* _Task to complete_: Although the data below contains pictures, output only the lines between those holding "Select the current page number field" and "The width and height of the screenshot is (323, 290).", inclusive, exactly and without those pictures.

* _Listed records_:
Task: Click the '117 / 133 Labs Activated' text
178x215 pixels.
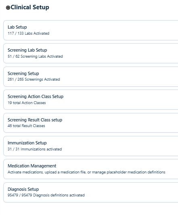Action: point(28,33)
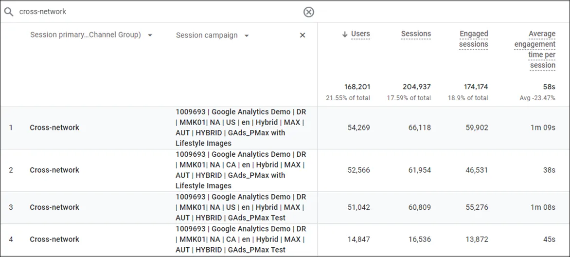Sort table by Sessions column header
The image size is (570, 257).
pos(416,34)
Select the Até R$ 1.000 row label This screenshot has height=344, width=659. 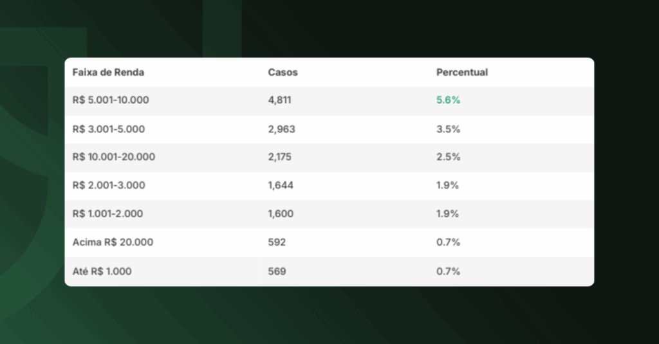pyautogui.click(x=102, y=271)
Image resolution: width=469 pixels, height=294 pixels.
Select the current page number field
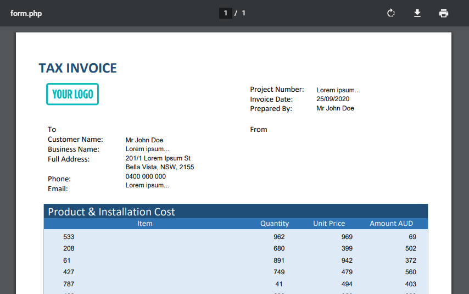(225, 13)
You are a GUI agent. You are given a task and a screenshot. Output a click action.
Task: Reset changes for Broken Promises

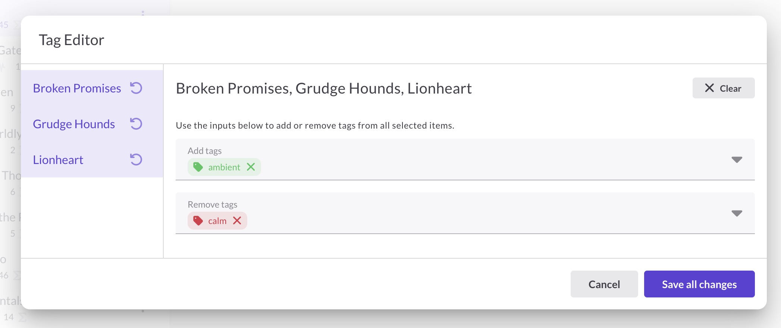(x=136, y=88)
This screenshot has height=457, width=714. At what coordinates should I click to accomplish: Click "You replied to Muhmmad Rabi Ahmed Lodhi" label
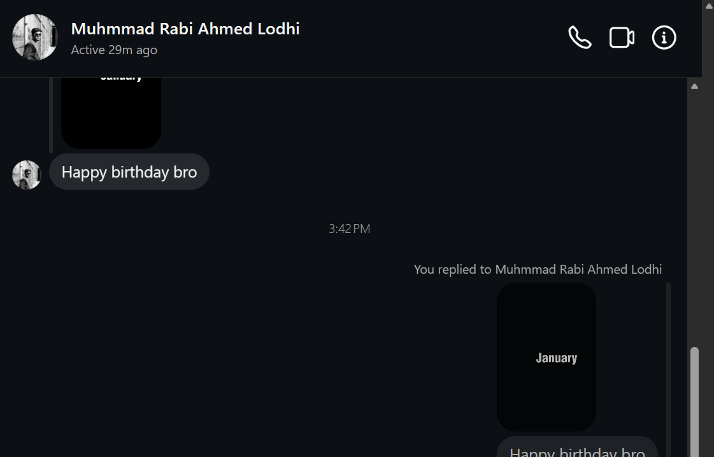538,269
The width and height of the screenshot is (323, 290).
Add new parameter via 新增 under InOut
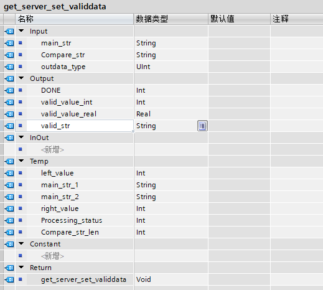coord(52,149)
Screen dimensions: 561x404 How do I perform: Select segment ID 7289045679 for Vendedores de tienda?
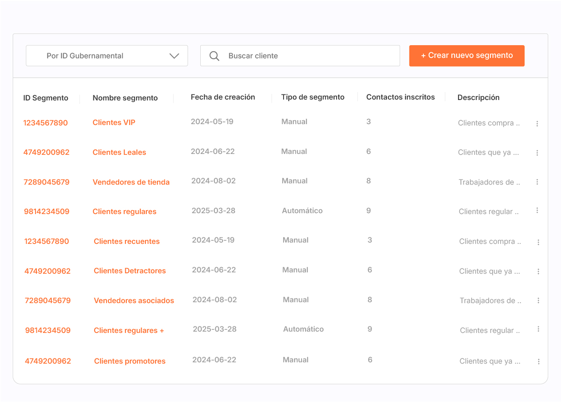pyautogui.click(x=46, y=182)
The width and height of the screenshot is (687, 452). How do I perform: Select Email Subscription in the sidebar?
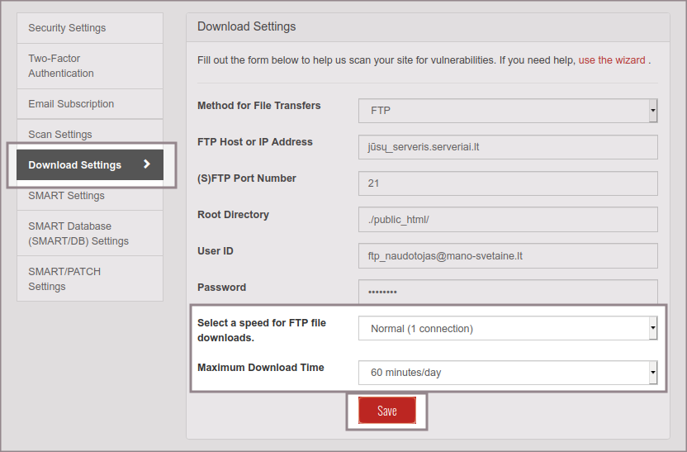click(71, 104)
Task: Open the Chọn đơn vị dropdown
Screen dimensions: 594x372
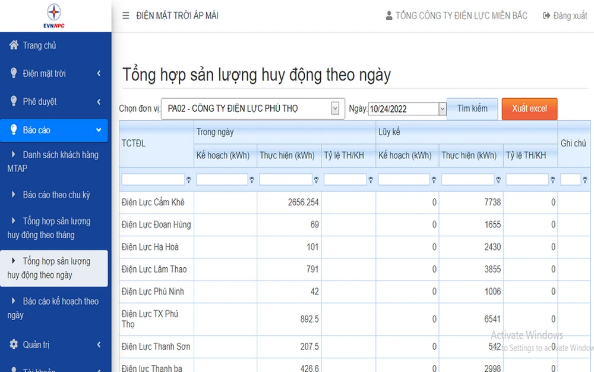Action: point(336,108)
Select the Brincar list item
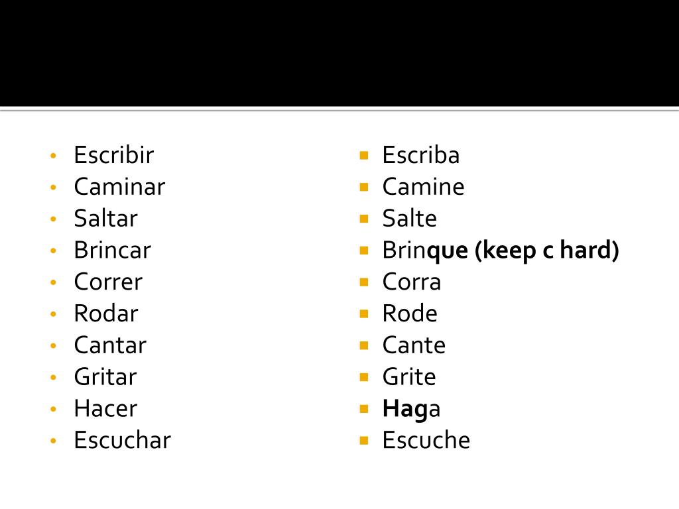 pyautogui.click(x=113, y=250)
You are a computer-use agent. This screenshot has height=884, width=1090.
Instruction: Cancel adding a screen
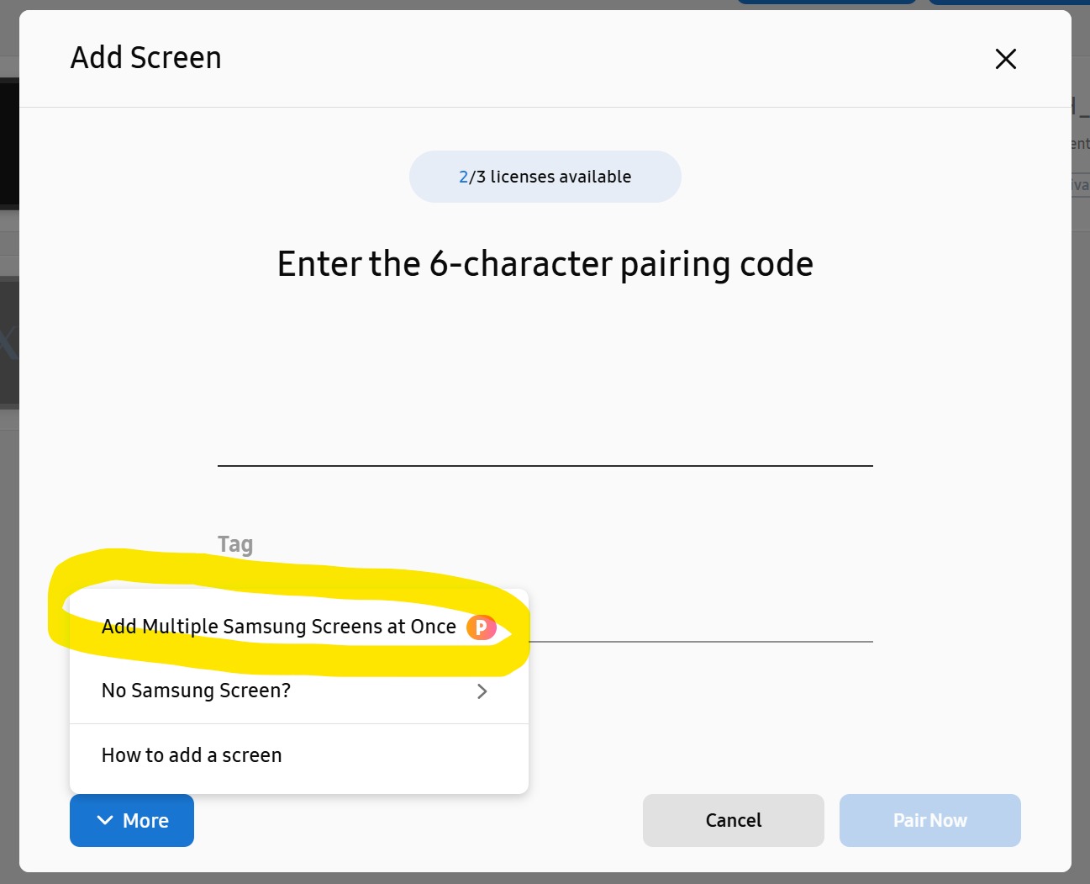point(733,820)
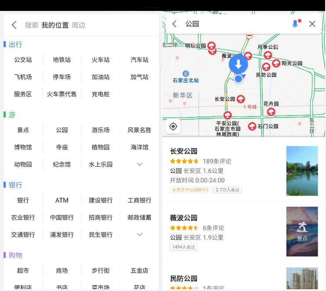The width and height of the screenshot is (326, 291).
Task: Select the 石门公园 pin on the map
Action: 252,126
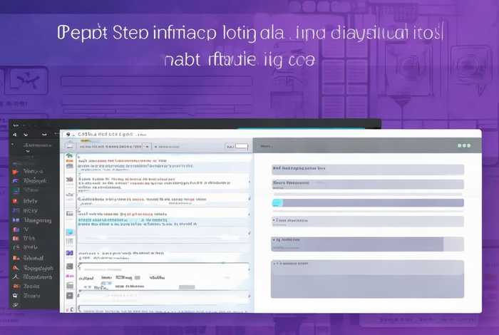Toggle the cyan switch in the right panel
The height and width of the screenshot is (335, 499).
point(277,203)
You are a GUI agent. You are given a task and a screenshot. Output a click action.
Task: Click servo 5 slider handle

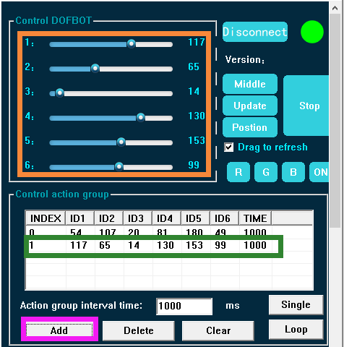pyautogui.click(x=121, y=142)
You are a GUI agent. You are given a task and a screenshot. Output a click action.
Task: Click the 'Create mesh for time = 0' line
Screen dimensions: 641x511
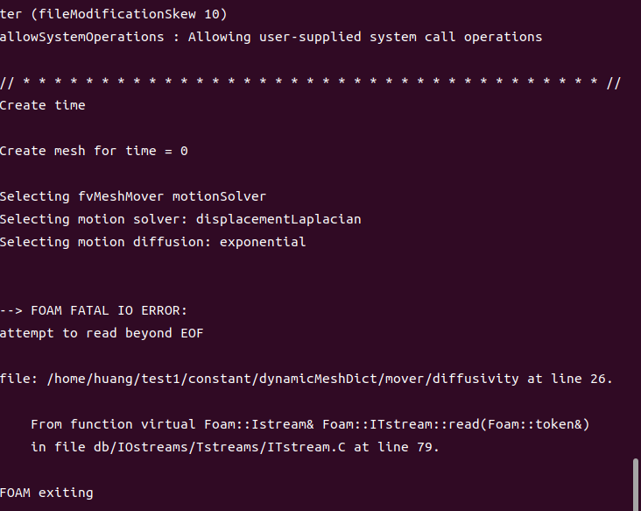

* _Reply to the exercise_:
Select the current page number field
(225, 13)
You are a GUI agent. You are given a task and a screenshot. Output a click action.
Task: Reset changes for Broken Promises

(x=136, y=88)
This screenshot has height=457, width=714. At what coordinates should I click to accomplish: Click "You replied to Muhmmad Rabi Ahmed Lodhi" label
538,269
The width and height of the screenshot is (323, 290).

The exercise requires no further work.